MATERIAL FOR THE TASK ->
========================

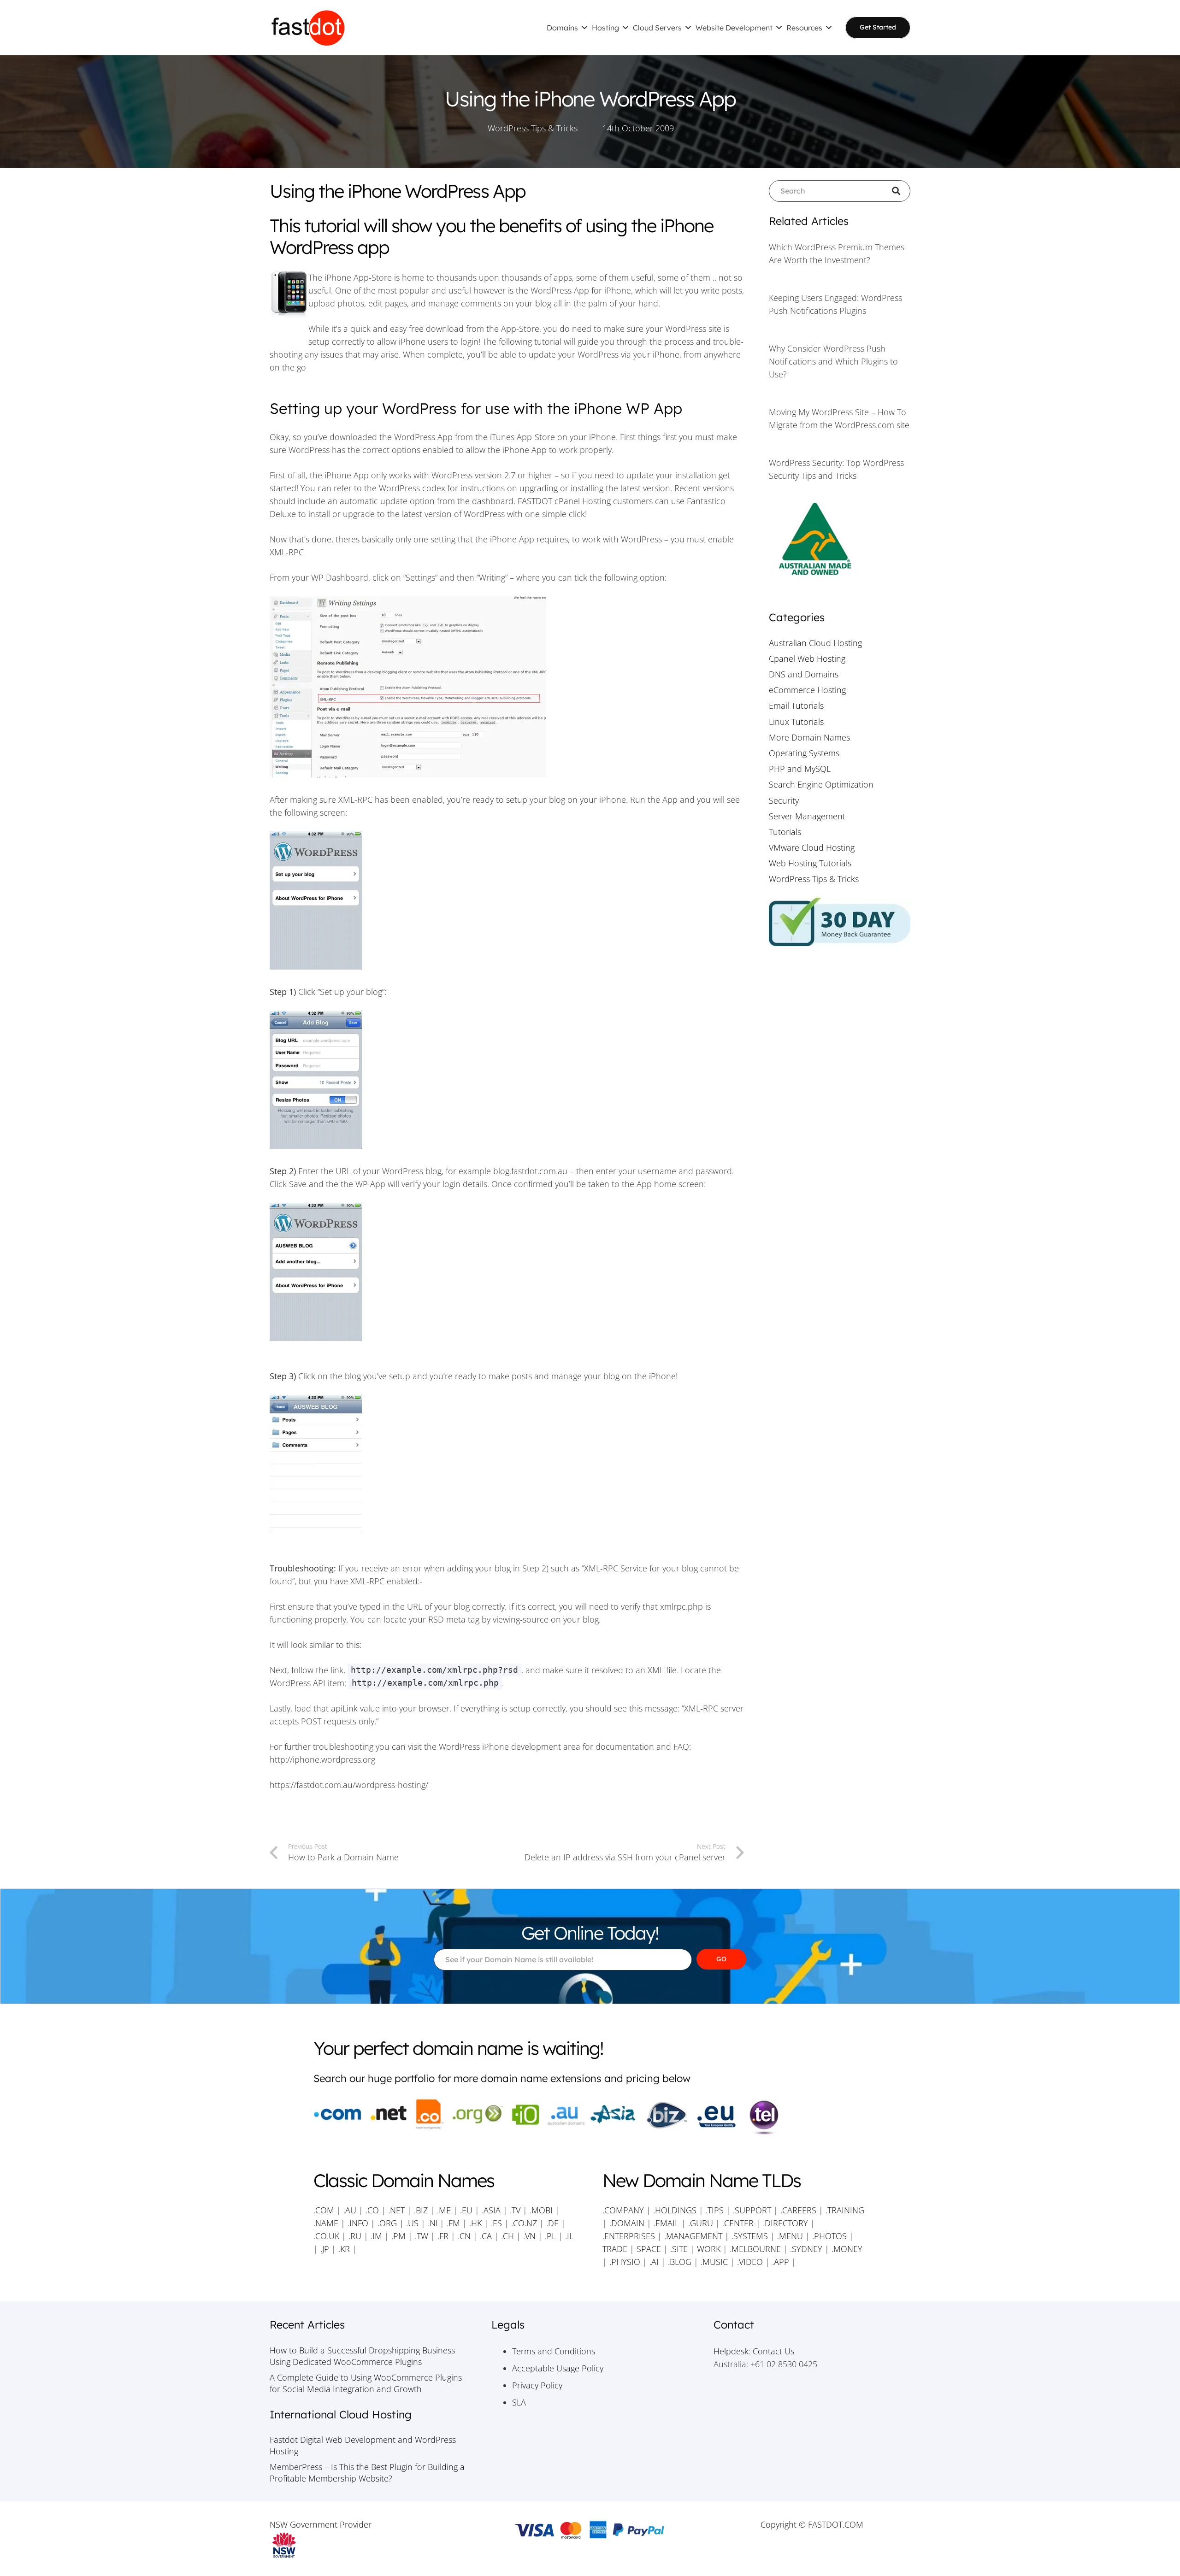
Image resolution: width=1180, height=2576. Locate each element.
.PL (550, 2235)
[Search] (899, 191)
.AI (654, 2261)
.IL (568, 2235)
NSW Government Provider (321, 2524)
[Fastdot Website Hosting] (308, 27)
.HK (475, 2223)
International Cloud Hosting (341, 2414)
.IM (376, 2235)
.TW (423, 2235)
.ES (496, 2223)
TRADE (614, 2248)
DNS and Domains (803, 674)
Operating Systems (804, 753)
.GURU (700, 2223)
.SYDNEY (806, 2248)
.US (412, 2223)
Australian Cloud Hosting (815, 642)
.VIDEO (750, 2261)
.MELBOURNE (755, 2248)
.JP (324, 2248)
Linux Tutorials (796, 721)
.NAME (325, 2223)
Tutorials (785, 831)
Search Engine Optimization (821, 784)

========================

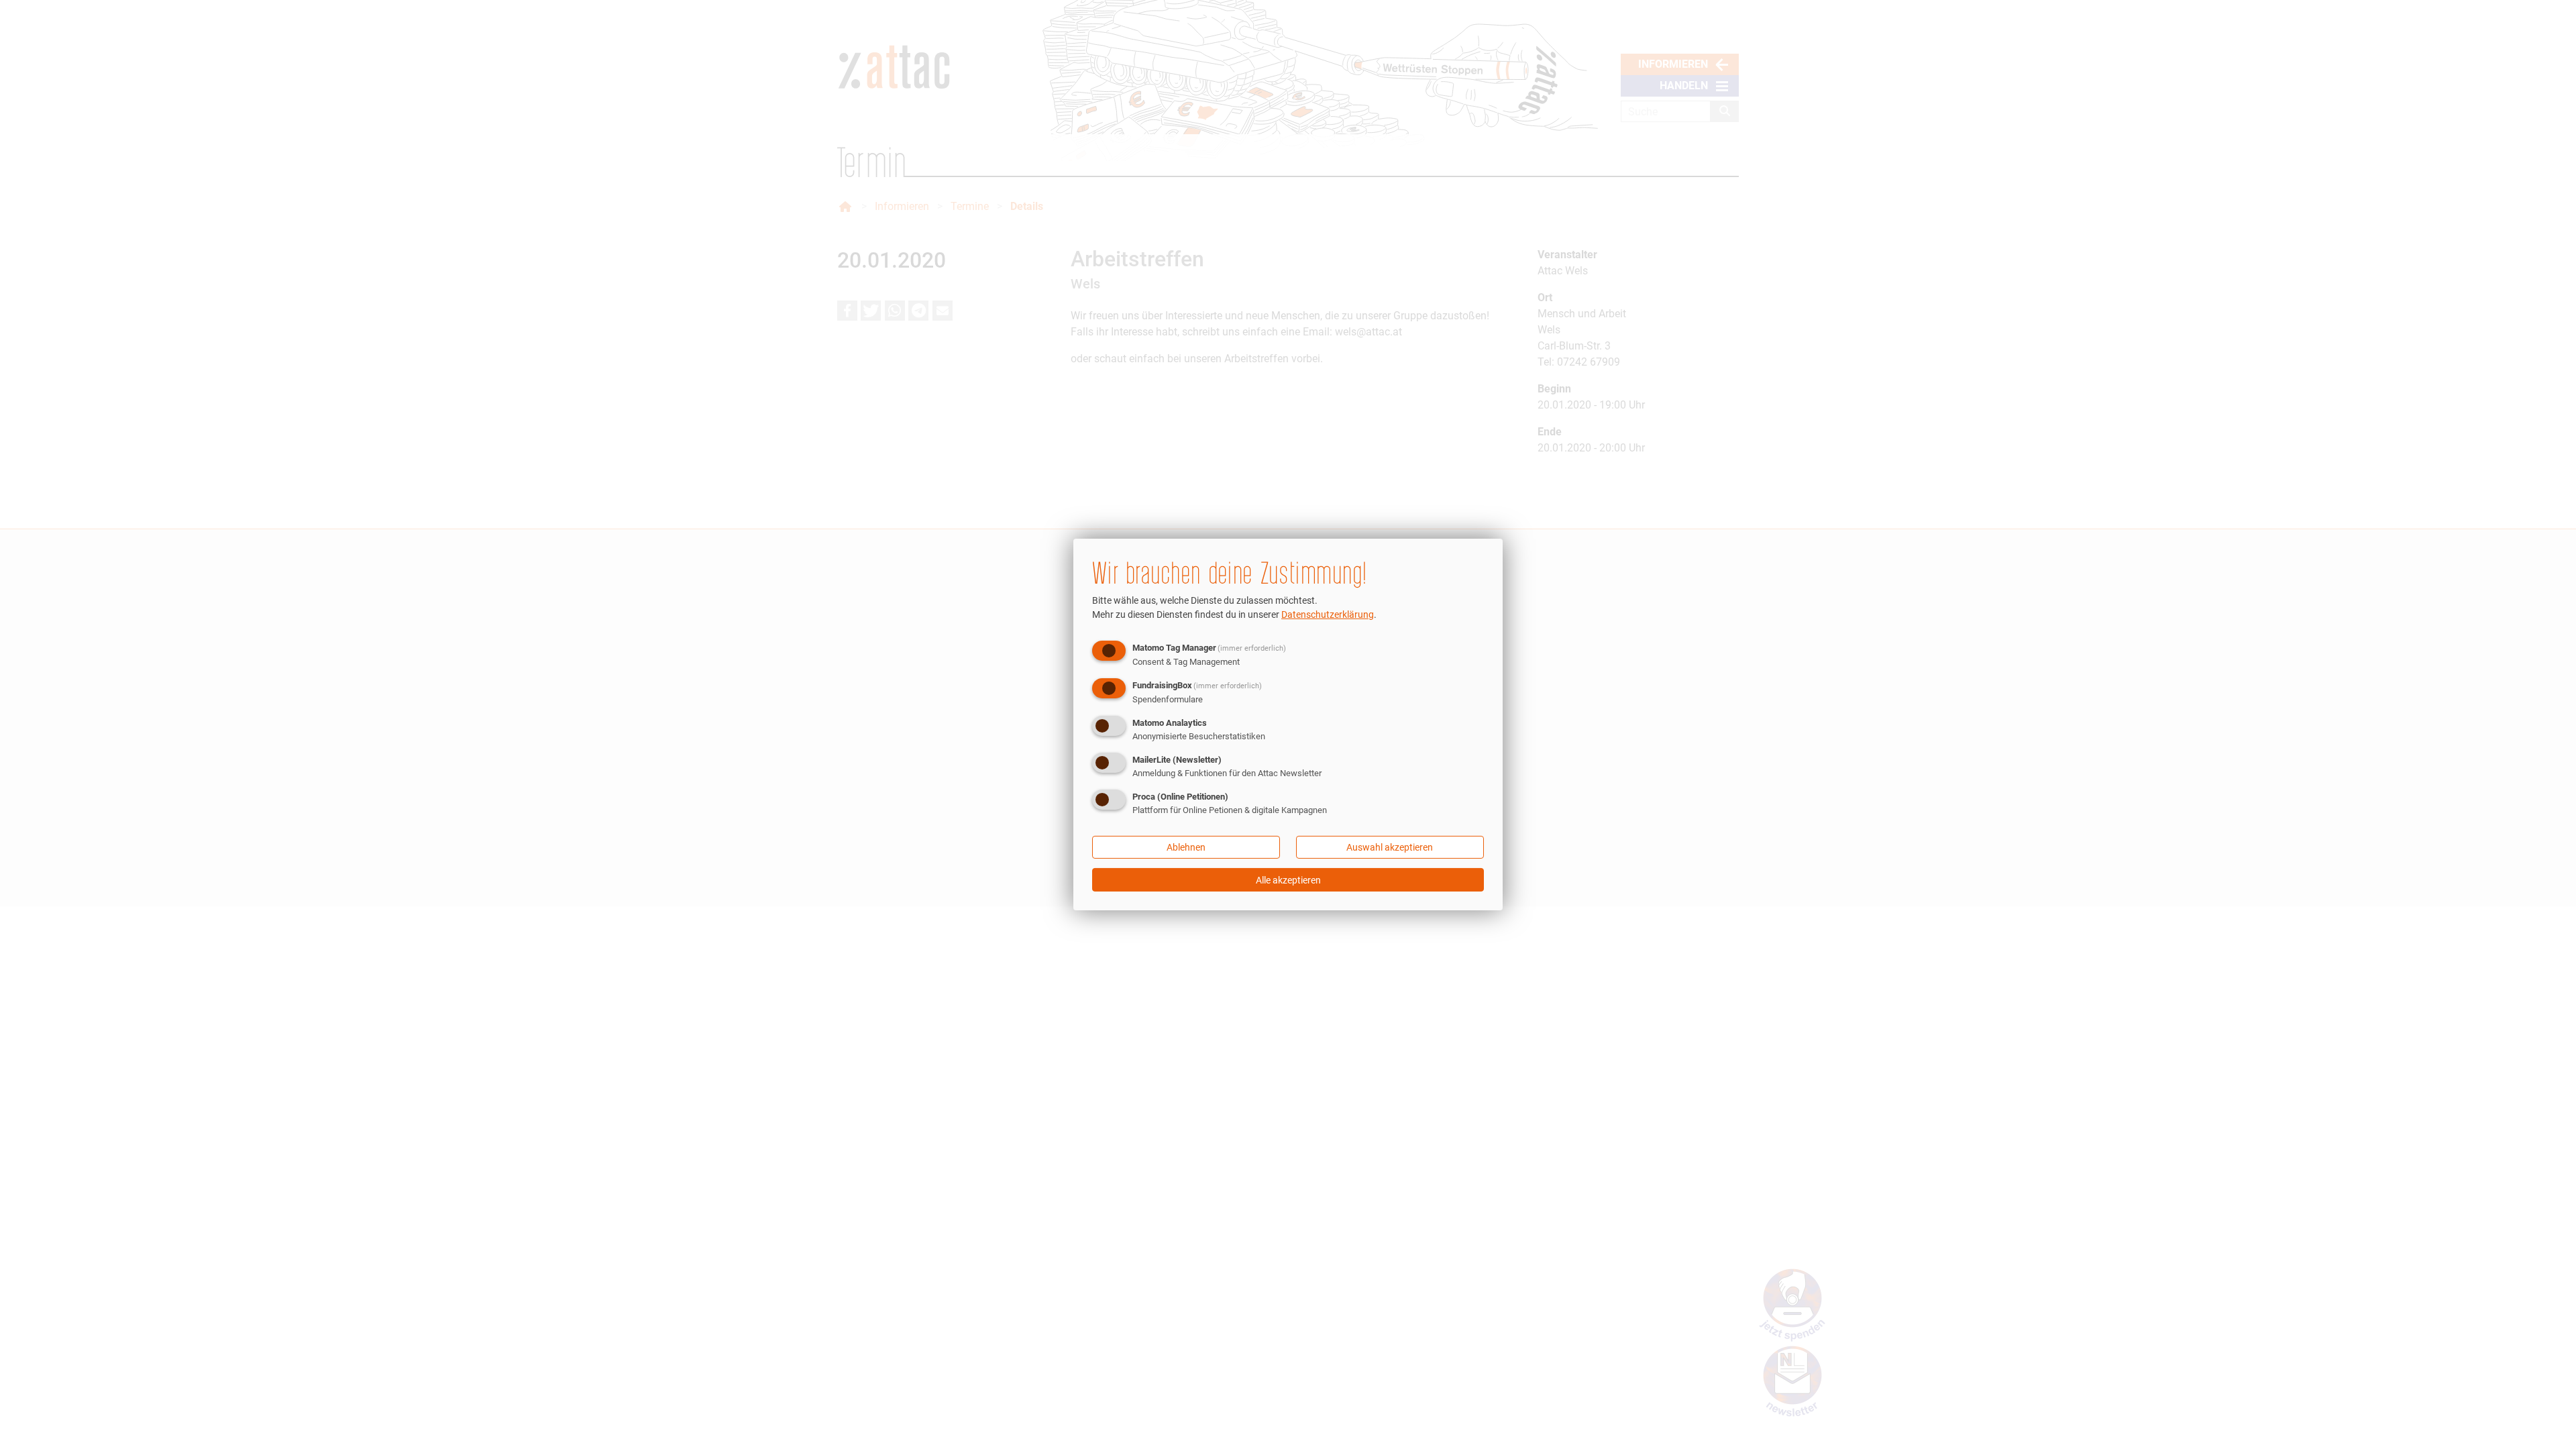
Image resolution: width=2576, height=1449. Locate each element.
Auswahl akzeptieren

========================

EXERCISE DIRECTIONS -> Please go over the data above and copy each line with "Cloud" in it.

OUTPUT OF THE TASK ->
International Cloud Hosting (341, 2414)
Australian Cloud Hosting (815, 642)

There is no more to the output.